Yesterday was a bad day at the office for the folks at Apple Australia, with the tech giant being fined AU$2.25 million for misleading consumers over its new iPad 4, while it faces a new court action from rivals Samsung Electronics over allegations concerning four of its patents.
Apple Australia agreed on Thursday to pay the fine to the Australian Consumer and Competition Commission (ACCC) after admitting it had misled consumers over its advertising for the iPad 4.
The device was advertised as being “Wifi + 4G” compatible despite the fact that it didn’t work on any of Australia’s existing 4G networks. At present, the iPad 4 is only compatible with 700 and 2100 MHz 4G frequencies, not the 1800 MHz 4G frequency used by Australian networks.
The company further agreed to pay AU$300,000 to the ACCC to cover their court costs.
In addition to the fine, Apple have accepted a request by the ACCC to put up notices at all points of sale warning consumers that the iPad 4 does not work with any 4G or Wimax networks.
Justice Mordecai Bromberg, sitting at the Federal Court in Victoria, has yet to approve the fine.

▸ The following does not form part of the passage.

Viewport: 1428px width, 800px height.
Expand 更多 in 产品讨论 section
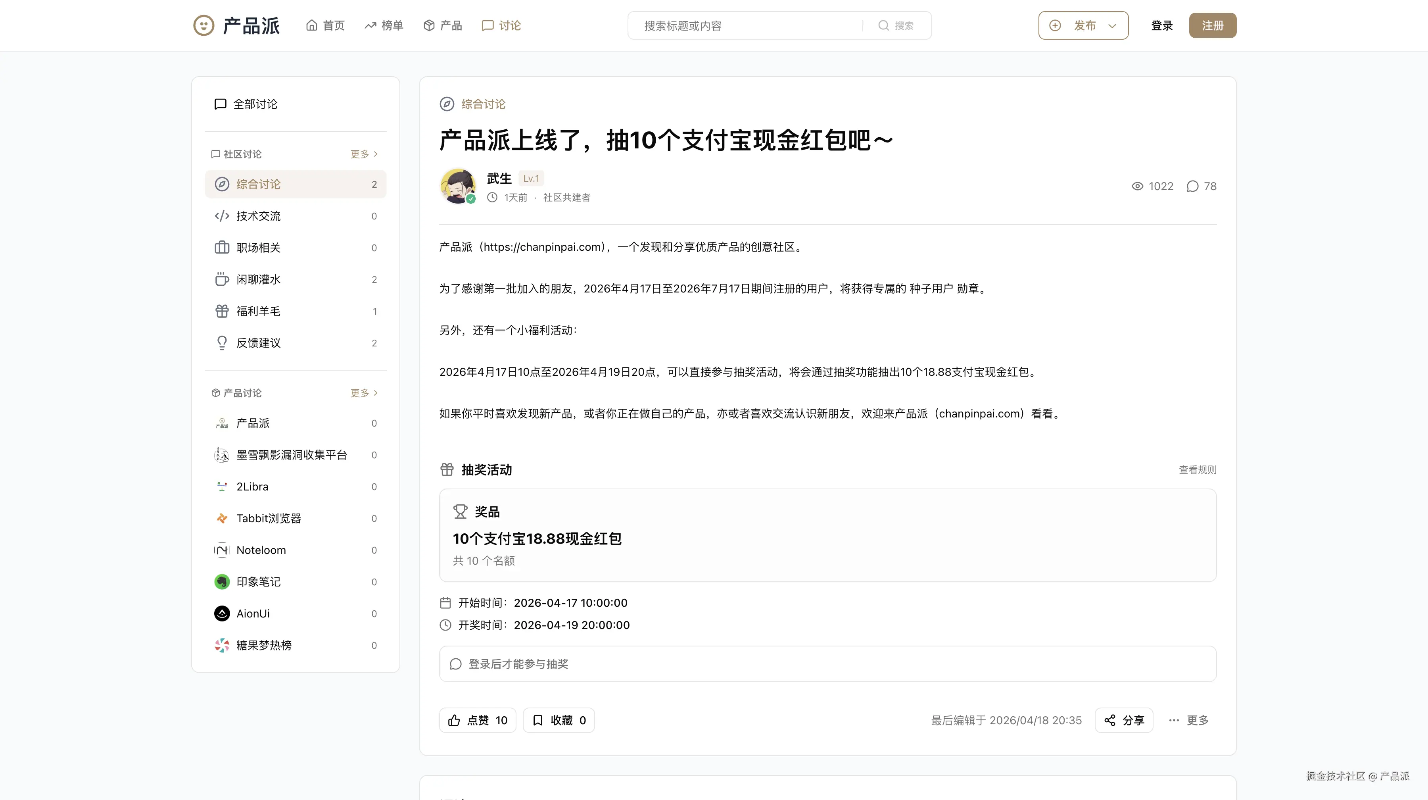pyautogui.click(x=364, y=393)
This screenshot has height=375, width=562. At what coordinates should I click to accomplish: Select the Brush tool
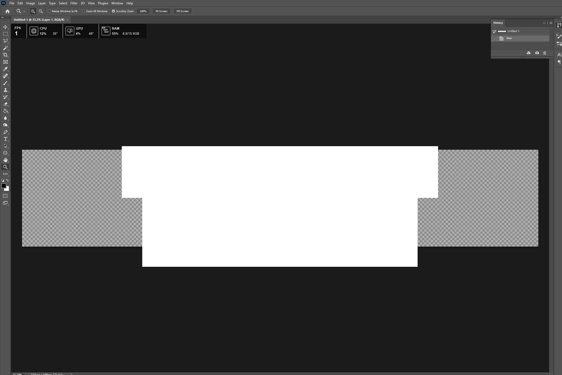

Despite being asked by both Apple and the ACCC to do so, the judge deferred the request until next Wednesday, claiming he was unhappy at the lack of financial information provided to the court by Apple.
Specifically, Justice Bromberg requested information regarding the number of iPads sold under false advertising and also the number of units returned and refunded. The judge also requested that Apple provide information on the difference in performance of the iPad 4 when the device is used on a 3G or 4G network.
Apple’s aches and pains in Australia were compounded on Thursday when it was revealed that rival electronics firm Samsung is suing the country’s Commissioner of Patents in a bid to invalidate four Apple patents.
Samsung, which first filed its case last month, yesterday outlined allegations that the commissioner of patents went beyond his powers when granting the four patents to Apple. The patents concerned are the basis of a 2011 case launched by Apple against the Korean firm over its Galaxy Tab 10.1 device, which apparently incorporates all four into its design.
For its part, Samsung is claiming that Apple shouldn’t have been granted those patents, as it already held ‘innovation patents’ on the four inventions. Under Australian law, it’s illegal to hold both ‘standard’ and ‘innovation’ patents on the same invention.
If Samsung is successful in its quest to have the four patents stripped from Apple, it’s likely that the Korean firm would win its long-running court battle over the Galaxy Tab 10.1, as Apple have already let the innovation patents expire.